— Task to complete —
Please pull out the stretch of entries from the very start through the line that contains "[1327, 388]", both ends included, and reproduce it word for word without the pictures.

---+---

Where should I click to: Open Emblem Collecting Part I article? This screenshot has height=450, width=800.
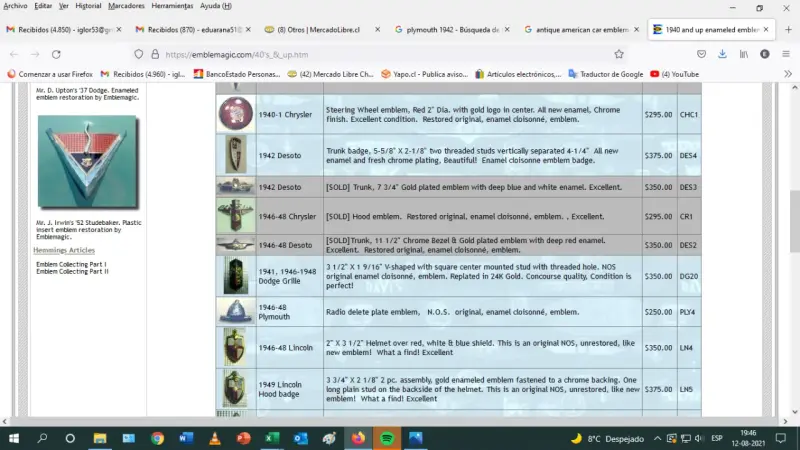click(71, 264)
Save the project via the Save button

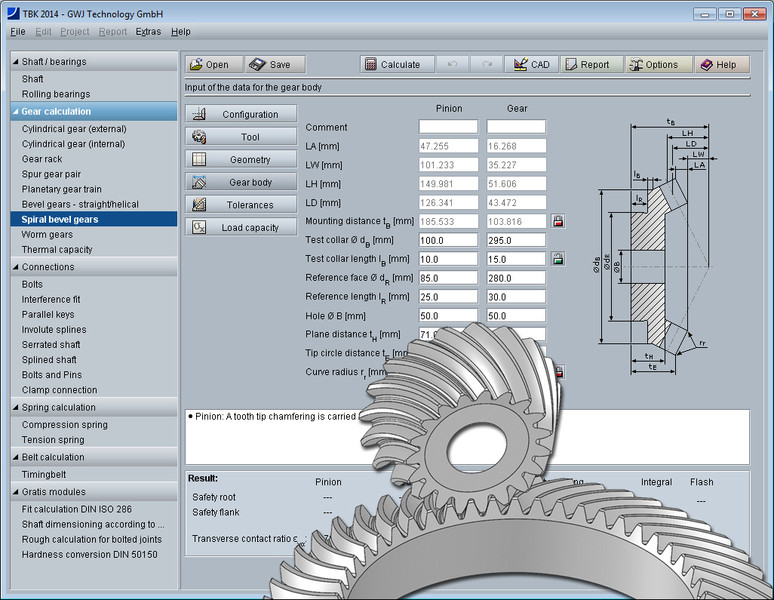275,64
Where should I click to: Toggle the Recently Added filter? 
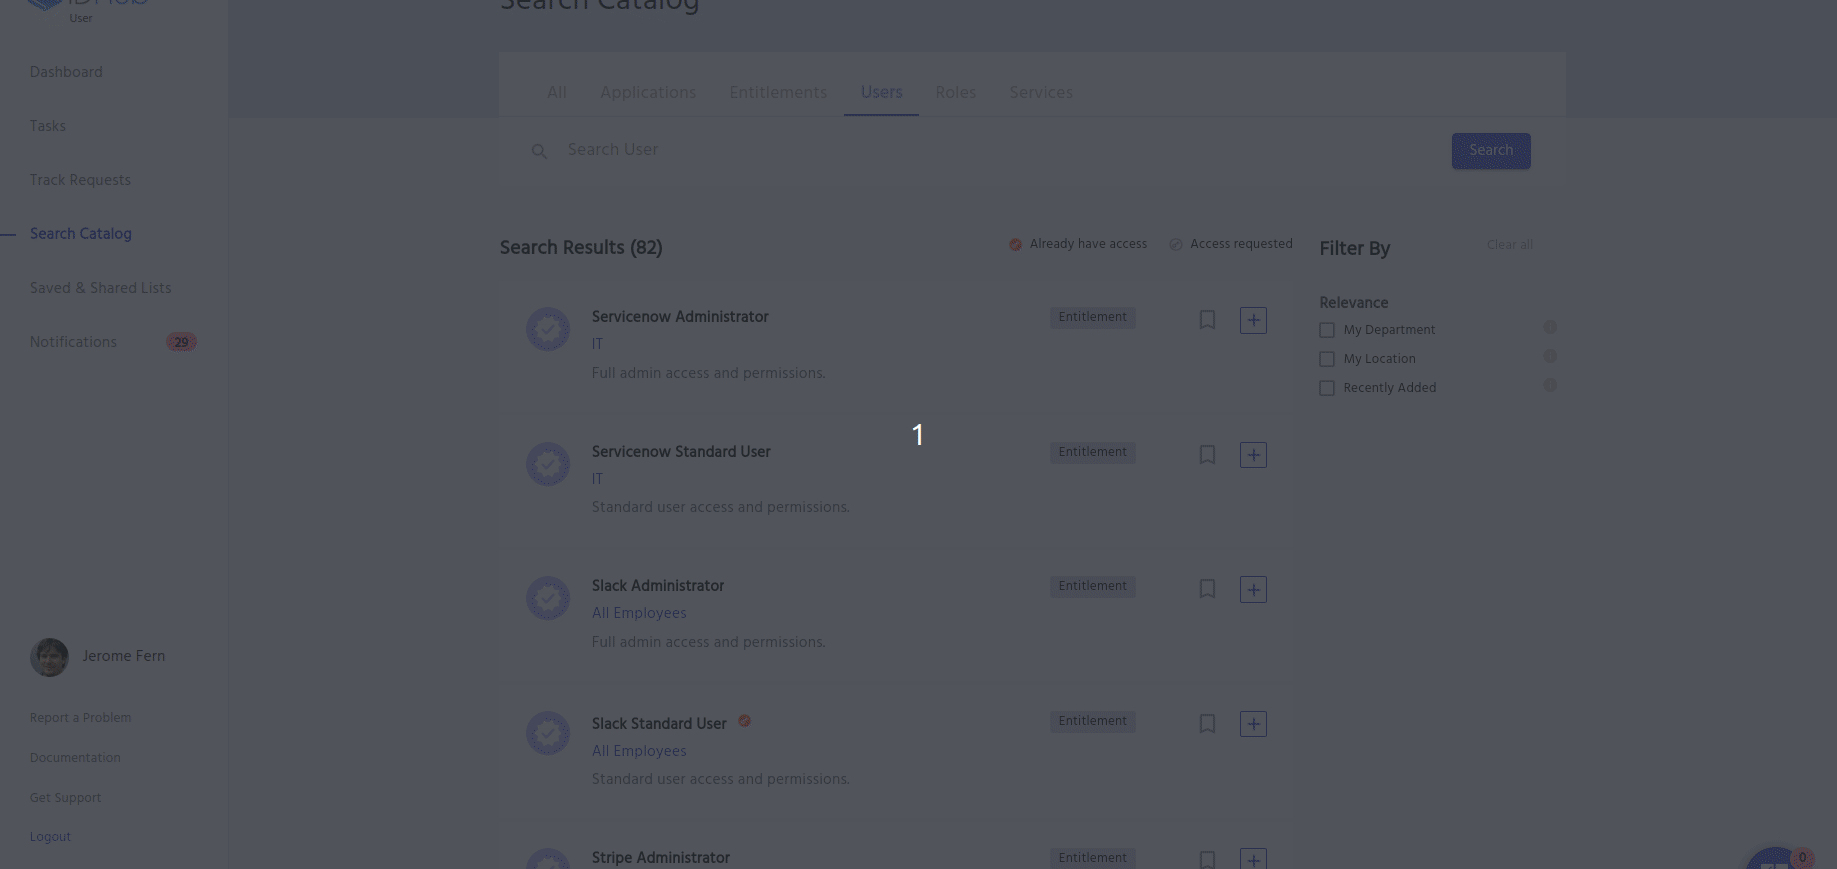[1327, 388]
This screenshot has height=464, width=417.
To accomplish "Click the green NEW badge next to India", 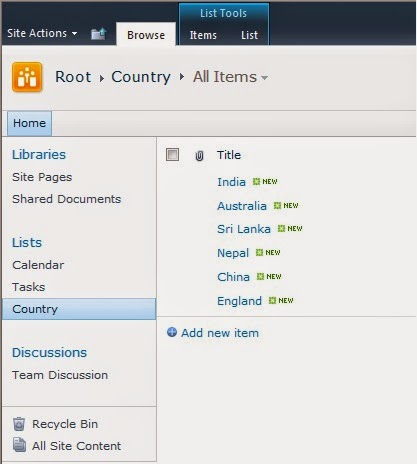I will point(265,181).
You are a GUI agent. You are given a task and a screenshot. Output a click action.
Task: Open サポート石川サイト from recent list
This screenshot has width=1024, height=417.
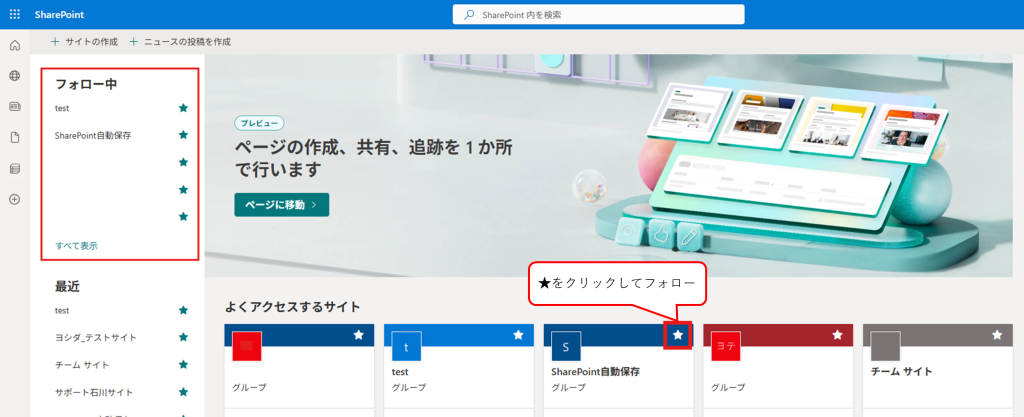[94, 392]
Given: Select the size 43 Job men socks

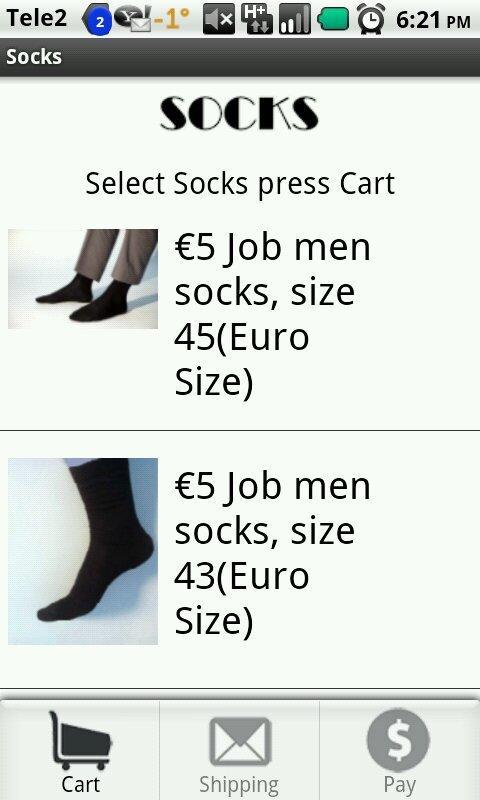Looking at the screenshot, I should point(240,554).
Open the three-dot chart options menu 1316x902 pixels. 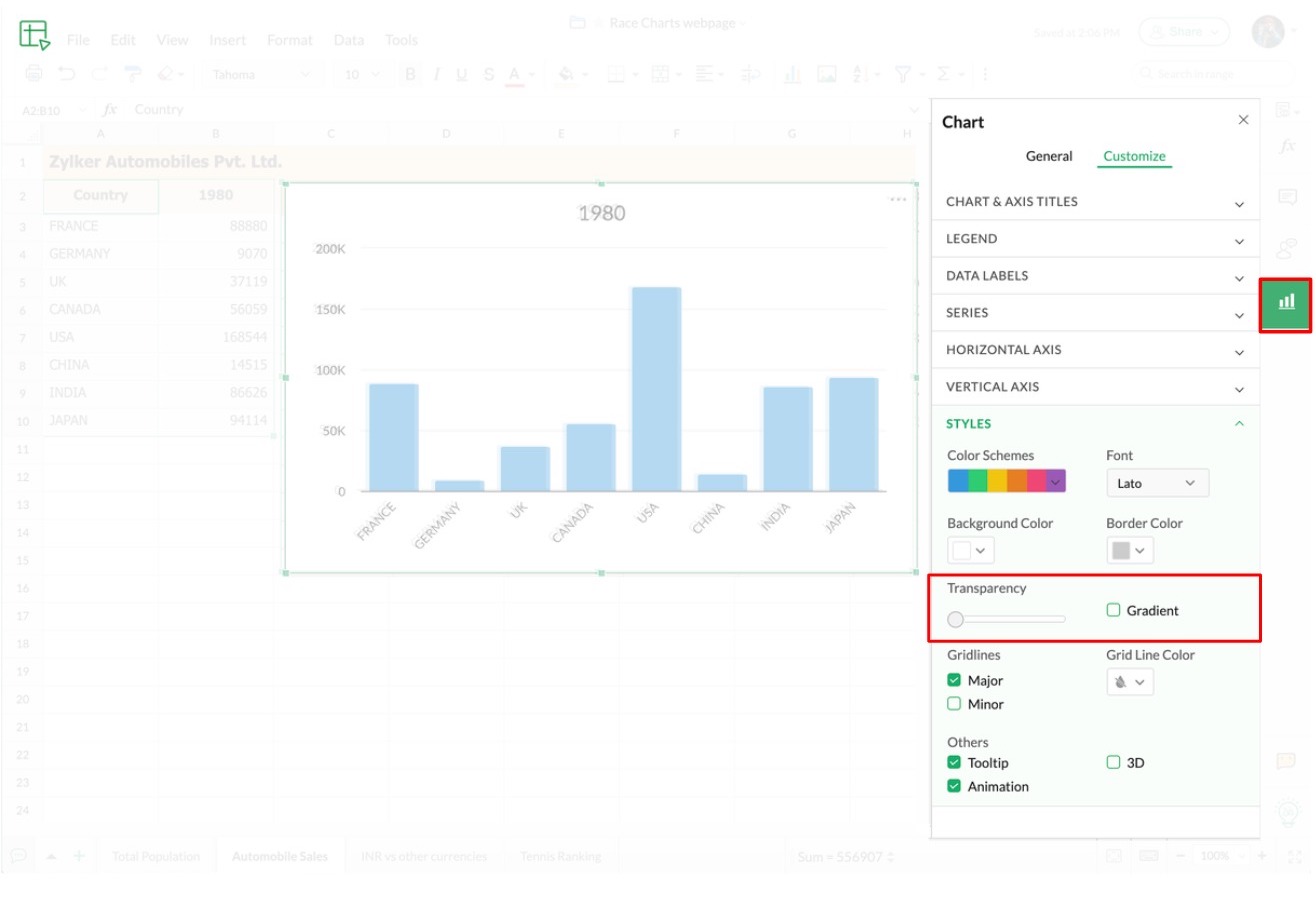tap(898, 200)
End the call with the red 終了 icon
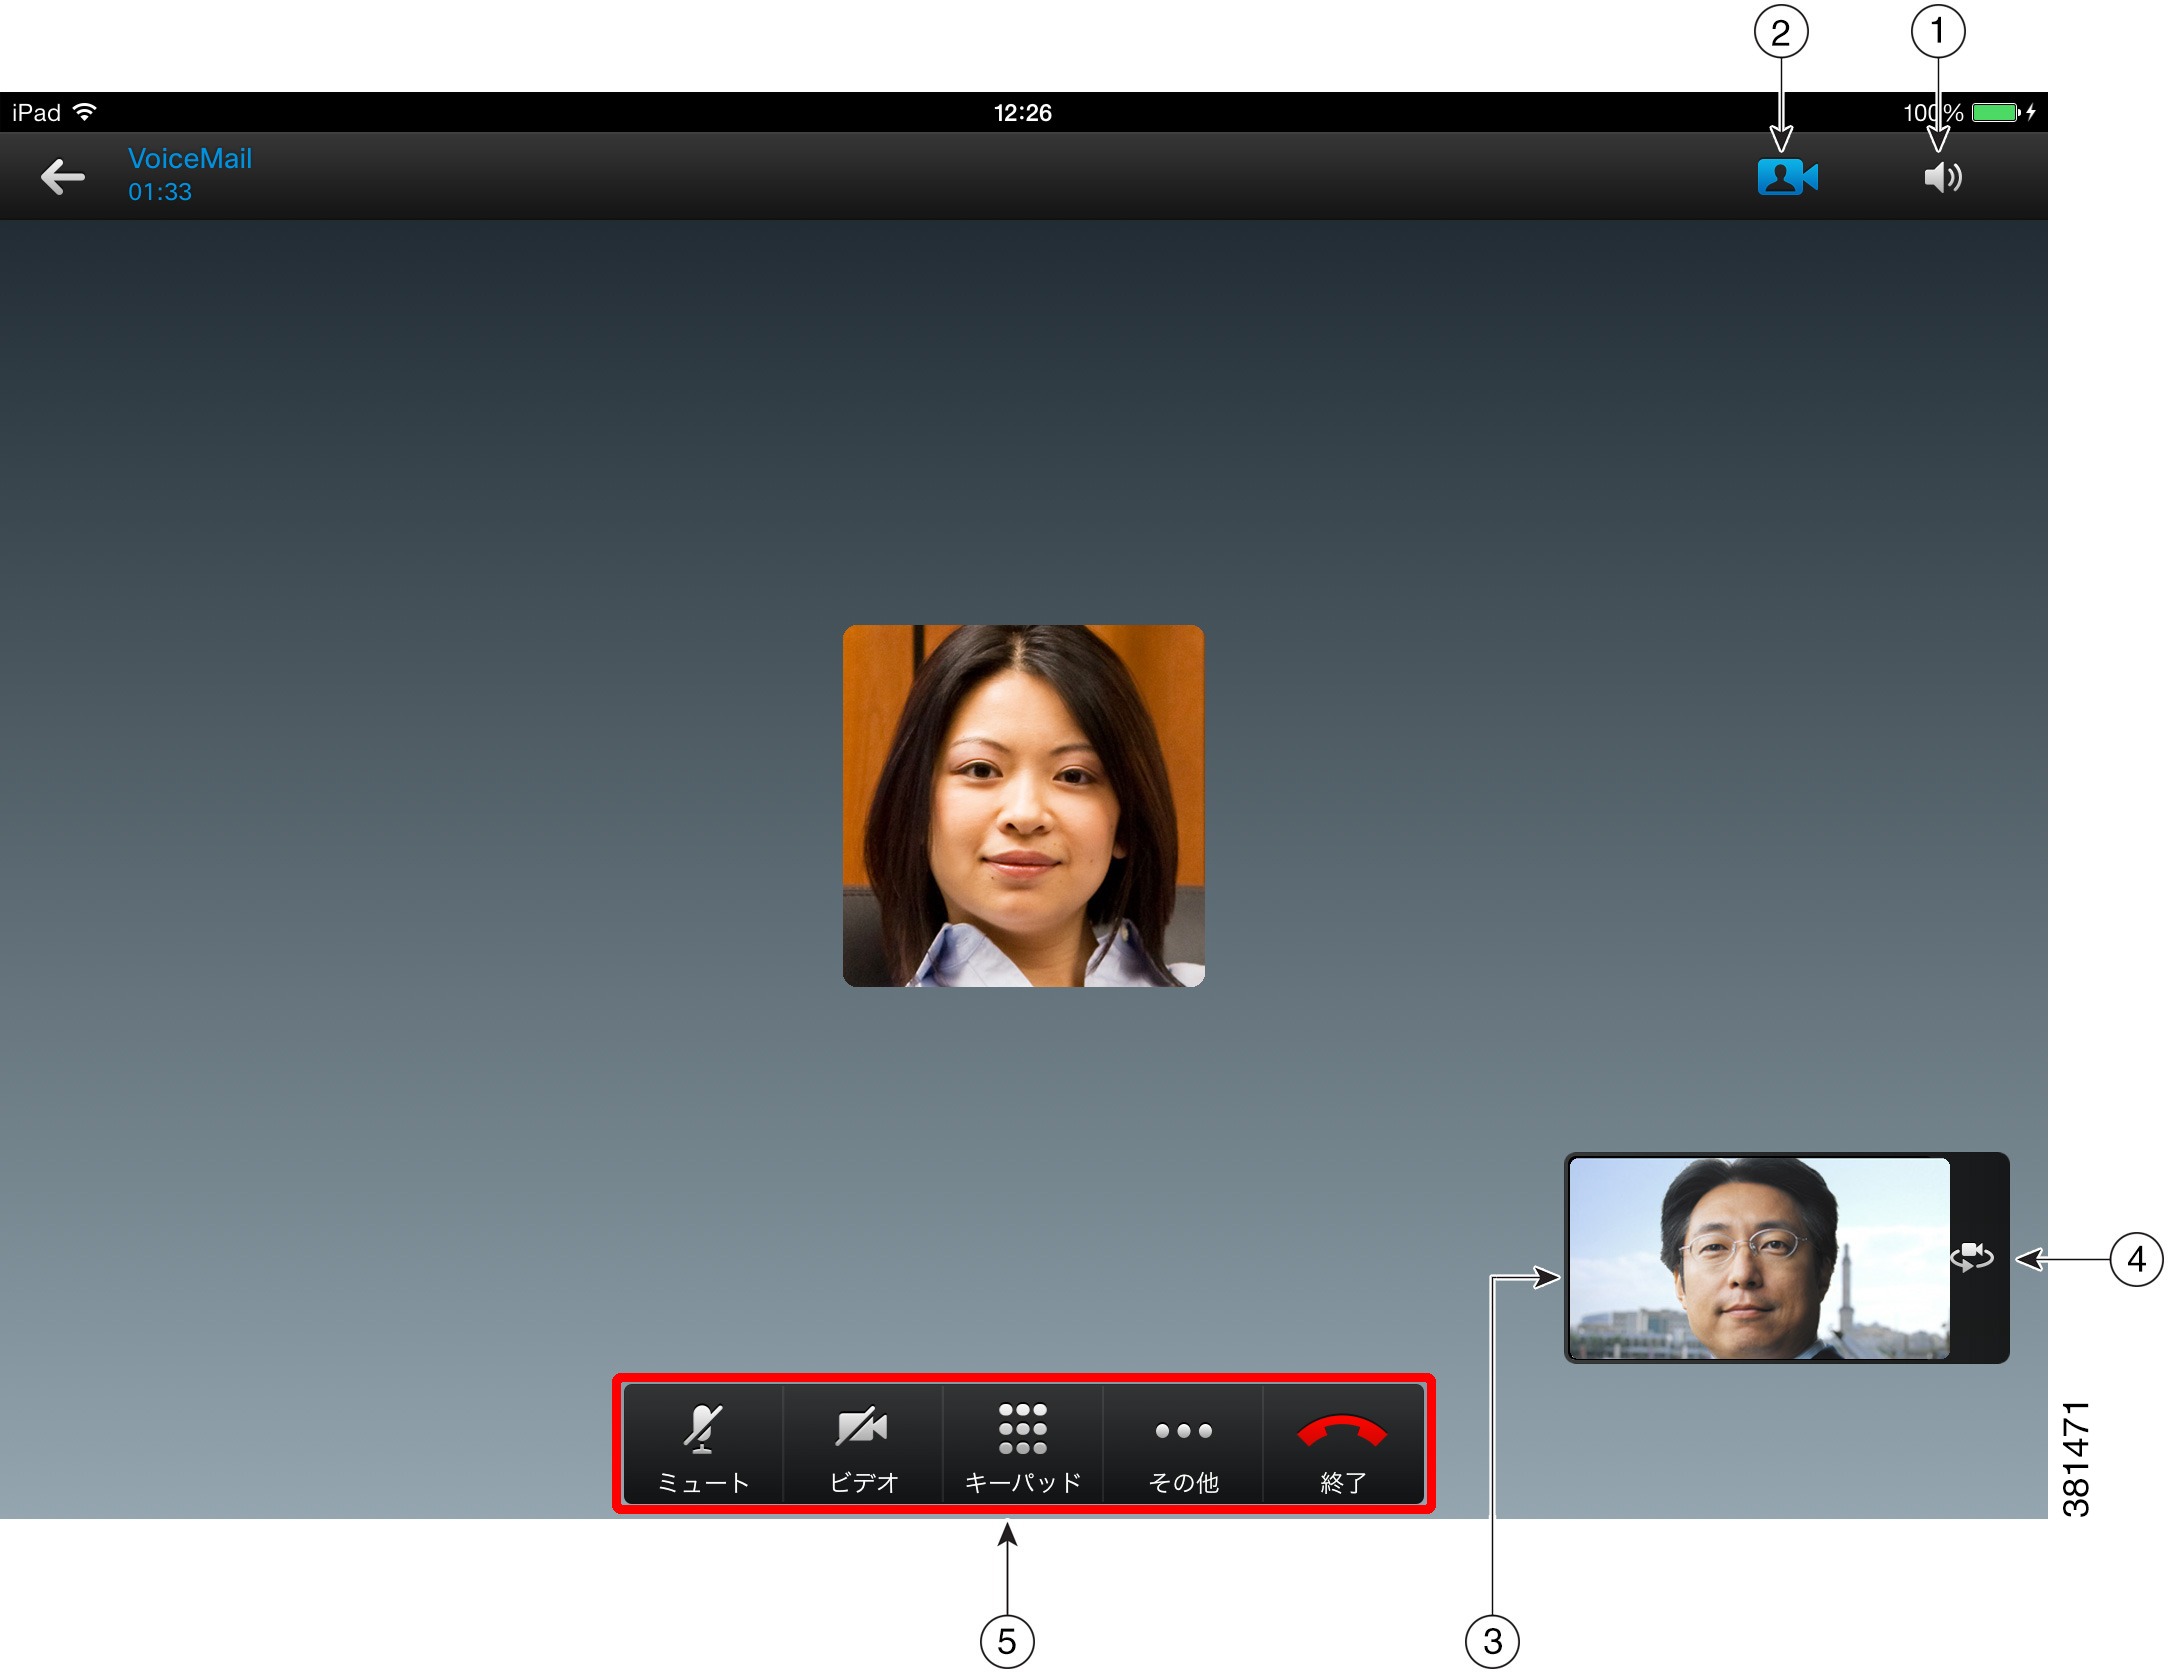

---+---

— Solution to the exercise —
Where should I click to: Open Emblem Collecting Part I article? This screenshot has height=450, width=800.
click(71, 264)
Save the project via the Save button

275,64
Where should I click to: Toggle the Recently Added filter? 
[1327, 388]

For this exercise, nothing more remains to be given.